What the lawmakers are not saying, despite the fact that the information is readily available, is that LightSquared is at minimum an equal-opportunity donor; its executives have given generously to both major U.S. political parties. This is a common practice by which businesses effectively hedge their political bets.

For example, just one month after LightSquared Chief Executive Sanjiv Ahuja made one of the donations cited by lawmakers, $30,400 to the Democratic National Committee, he gave the same amount to the National Republican Congressional Committee, according to the Center for Responsive Politics. Philip Falcone, whose Harbinger Capital Partners investment fund is majority owner of LightSquared and who has been portrayed as a big Democratic donor, is a registered Republican. According to the Center for Responsive Politics, which tracks political contributions, Mr. Falcone has given more money to Republicans than to Democrats in recent election cycles.

The larger point is that there’s nothing remotely unusual about political donors seeking time with decision-makers. Like it or not, American politics is awash with corporate cash; Democrats and Republicans play the money-for-access game with equal vigor. To suggest that the interplay between LightSquared, money and the Obama administration is outside U.S. political norm is either naïve or, more likely, disingenuous.

It’s true that the FCC has been unusually accommodating to LightSquared. But the FCC’s policy of encouraging deployment of a nationwide commercial broadband network consisting of satellites and ground-based signal repeaters dates back to the administration of former President George W. Bush; Rep. Turner himself noted during the hearing that the policy was a bipartisan one.

The FCC’s most controversial move was its January waiver allowing LightSquared to offer a terrestrial-only version of its service. This mode of operation not only posed unacceptable GPS interference, it cut against the FCC’s rationale for encouraging LightSquared and companies planning similar networks: Satellites can keep emergency personnel connected when disasters disable ground-based networks. But as FCC and other government officials repeatedly pointed out during the Sept. 15 hearing, the waiver is conditional: LightSquared will not be allowed to move forward until the GPS interference problem is solved.

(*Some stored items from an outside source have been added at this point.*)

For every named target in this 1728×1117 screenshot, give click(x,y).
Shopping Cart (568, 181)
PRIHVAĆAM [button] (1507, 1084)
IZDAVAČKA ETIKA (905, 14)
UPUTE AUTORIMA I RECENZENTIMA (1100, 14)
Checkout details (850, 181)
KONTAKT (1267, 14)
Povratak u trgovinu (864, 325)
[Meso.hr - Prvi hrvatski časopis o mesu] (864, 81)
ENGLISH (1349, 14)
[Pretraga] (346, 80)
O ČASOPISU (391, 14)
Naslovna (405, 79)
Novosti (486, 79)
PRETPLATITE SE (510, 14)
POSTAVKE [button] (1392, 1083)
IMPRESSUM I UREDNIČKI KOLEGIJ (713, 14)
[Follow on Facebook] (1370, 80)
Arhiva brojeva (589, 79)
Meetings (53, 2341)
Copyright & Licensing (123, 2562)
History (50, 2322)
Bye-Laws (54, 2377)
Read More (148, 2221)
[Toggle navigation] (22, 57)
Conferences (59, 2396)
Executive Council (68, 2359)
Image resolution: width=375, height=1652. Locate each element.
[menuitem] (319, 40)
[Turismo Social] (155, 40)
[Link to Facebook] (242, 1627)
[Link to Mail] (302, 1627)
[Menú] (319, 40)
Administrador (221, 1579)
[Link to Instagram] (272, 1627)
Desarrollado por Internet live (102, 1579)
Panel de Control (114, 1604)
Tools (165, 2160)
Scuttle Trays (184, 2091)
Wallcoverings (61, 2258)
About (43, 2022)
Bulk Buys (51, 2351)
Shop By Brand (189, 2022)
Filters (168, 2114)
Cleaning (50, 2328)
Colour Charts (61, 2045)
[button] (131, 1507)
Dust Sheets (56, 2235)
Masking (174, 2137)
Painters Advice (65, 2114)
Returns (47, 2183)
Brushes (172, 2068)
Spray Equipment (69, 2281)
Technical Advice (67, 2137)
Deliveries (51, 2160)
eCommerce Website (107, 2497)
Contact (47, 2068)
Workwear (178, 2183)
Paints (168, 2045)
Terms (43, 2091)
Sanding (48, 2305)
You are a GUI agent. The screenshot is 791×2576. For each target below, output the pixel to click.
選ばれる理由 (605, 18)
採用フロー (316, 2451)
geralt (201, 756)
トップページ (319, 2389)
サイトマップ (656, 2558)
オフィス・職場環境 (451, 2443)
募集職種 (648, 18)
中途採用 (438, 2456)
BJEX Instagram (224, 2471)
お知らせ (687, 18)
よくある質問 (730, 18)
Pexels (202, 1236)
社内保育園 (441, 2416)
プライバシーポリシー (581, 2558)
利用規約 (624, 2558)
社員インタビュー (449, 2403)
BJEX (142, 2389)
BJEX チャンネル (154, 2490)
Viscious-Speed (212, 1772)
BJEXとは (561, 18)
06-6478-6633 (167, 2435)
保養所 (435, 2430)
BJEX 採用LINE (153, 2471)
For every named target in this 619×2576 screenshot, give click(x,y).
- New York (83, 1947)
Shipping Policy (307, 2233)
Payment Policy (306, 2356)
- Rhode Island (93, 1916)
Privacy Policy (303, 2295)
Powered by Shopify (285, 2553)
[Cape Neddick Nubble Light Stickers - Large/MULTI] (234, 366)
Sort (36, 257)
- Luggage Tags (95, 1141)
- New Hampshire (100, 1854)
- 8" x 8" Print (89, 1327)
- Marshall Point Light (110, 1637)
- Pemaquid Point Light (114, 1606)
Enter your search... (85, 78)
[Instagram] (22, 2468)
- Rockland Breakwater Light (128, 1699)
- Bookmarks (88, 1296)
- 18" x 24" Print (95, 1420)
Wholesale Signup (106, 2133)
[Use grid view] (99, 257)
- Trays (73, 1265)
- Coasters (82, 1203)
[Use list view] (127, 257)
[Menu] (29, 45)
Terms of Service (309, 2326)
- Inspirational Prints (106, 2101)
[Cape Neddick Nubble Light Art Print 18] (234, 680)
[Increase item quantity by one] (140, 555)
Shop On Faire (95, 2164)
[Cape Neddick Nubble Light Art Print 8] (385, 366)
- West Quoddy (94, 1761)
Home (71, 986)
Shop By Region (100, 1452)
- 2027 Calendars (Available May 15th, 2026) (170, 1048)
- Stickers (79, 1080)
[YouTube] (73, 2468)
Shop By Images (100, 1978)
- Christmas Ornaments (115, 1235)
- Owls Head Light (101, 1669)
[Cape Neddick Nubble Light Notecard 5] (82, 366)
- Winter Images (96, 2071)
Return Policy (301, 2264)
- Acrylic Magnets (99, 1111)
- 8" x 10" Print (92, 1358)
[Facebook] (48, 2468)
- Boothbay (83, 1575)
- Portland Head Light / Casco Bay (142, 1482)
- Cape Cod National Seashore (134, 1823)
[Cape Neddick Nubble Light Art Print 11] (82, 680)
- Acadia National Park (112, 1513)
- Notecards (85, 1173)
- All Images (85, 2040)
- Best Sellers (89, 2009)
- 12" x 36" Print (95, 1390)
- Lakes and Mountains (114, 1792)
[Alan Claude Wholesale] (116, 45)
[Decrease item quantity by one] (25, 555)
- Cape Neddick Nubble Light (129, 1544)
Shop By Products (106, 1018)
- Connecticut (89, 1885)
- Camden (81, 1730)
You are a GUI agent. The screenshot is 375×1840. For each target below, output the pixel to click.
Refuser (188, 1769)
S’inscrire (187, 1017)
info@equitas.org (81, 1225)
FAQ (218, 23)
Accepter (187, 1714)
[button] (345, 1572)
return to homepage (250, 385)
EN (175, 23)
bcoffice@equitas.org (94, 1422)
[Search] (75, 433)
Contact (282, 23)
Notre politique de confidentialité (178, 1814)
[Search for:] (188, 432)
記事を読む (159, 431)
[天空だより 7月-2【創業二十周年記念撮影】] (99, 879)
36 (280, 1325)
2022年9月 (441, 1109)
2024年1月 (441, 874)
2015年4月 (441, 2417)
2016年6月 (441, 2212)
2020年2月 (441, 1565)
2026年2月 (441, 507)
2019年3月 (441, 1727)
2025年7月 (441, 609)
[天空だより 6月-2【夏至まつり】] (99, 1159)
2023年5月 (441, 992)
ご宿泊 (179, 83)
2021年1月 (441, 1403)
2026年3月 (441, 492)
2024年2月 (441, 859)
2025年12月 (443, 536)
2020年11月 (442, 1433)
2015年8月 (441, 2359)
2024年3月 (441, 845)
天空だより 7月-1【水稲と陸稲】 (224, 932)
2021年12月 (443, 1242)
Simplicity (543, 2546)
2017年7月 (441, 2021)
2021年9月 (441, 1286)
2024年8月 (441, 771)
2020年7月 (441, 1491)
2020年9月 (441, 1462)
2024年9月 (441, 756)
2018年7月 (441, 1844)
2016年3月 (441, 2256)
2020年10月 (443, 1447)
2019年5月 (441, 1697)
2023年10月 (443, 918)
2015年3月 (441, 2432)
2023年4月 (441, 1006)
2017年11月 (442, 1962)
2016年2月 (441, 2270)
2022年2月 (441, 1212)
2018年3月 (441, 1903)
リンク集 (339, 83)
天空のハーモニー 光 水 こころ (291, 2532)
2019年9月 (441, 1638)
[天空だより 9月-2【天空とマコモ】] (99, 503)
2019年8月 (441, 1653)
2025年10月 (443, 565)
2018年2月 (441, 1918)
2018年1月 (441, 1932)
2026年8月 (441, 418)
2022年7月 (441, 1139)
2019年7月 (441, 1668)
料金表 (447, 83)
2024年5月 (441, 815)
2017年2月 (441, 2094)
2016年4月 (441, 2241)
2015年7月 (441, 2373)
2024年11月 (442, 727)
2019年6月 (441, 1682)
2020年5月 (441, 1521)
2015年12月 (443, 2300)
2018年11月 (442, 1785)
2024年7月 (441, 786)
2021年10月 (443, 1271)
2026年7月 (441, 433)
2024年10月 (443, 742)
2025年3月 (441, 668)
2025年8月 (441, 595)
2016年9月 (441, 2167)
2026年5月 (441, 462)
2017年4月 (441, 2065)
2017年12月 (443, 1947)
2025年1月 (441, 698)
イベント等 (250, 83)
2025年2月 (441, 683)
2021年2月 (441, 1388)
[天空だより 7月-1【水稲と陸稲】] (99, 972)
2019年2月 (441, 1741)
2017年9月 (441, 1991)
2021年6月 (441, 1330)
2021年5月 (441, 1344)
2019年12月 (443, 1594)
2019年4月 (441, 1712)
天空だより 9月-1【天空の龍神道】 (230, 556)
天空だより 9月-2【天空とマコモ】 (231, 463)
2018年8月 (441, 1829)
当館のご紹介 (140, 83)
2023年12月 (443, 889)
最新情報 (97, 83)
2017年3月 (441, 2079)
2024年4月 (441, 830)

Extensive testing has left no doubt whatsoever that LightSquared’s network would cause unacceptable interference to both military and civilian GPS applications. What remains in question is whether the company’s newest operating plan — it has proposed to transmit at lower power levels and in frequencies not immediately adjacent to the GPS band — holds promise of resolving the issue. During the hearing, government officials, including Gen. Shelton, said more testing will be necessary.

But politics now threatens to skew the government’s evaluation and decision-making process. This type of situation has precedent in the space industry. In 1998, Congress, amid politically charged allegations that China was benefiting militarily from then-President Bill Clinton’s policy of allowing Chinese rockets to launch U.S. commercial telecommunications satellites, cracked down on space-related exports, passing a law that effectively reclassified even the most pedestrian space technology as weaponry. The space industry — and not just in the United States — continues to suffer under this ill-advised regulatory shift, which has proved all but impossible to reverse.

Given the severity of the interference issue uncovered in testing to date, LightSquared, which has invested some $3 billion and has one satellite in orbit, likely faces a steep uphill battle winning final FCC operating approval. Lawmakers, having already made their point, should get out of the way and let the experts judge LightSquared’s latest plan — however questionable it might appear to skeptics — based on its technical merit, not politics.